Your answer should repeat the listing in full, with no line missing or altered.

## DATA EXTRACTS:
════
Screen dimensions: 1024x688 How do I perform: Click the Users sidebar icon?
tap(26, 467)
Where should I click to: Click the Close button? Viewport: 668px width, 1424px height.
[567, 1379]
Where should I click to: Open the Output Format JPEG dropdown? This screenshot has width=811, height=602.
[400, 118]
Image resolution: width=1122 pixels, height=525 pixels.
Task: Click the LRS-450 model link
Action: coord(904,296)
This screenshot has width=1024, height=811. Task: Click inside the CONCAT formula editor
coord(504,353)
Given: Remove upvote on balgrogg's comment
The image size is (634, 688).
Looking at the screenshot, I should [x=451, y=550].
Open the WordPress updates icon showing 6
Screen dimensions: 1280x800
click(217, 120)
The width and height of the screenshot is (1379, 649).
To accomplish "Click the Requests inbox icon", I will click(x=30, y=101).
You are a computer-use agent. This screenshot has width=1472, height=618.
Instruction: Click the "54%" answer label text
════
## FINAL ANSWER:
Screen dimensions: 1024x688 How do I perform: Click the Users sidebar icon?
tap(26, 467)
Where should I click to: Click the Close button? Viewport: 668px width, 1424px height.
[567, 1379]
Where should I click to: Open the Output Format JPEG dropdown? This screenshot has width=811, height=602.
[400, 118]
Image resolution: width=1122 pixels, height=525 pixels.
Task: Click the LRS-450 model link
Action: coord(904,296)
This screenshot has width=1024, height=811. Task: Click inside the CONCAT formula editor
coord(504,353)
Given: Remove upvote on balgrogg's comment
The image size is (634, 688).
Looking at the screenshot, I should [x=451, y=550].
Open the WordPress updates icon showing 6
Screen dimensions: 1280x800
click(217, 120)
The width and height of the screenshot is (1379, 649).
To accomplish "Click the Requests inbox icon", I will click(x=30, y=101).
You are a computer-use agent. This screenshot has width=1472, height=618.
Instruction: Click the "54%" answer label text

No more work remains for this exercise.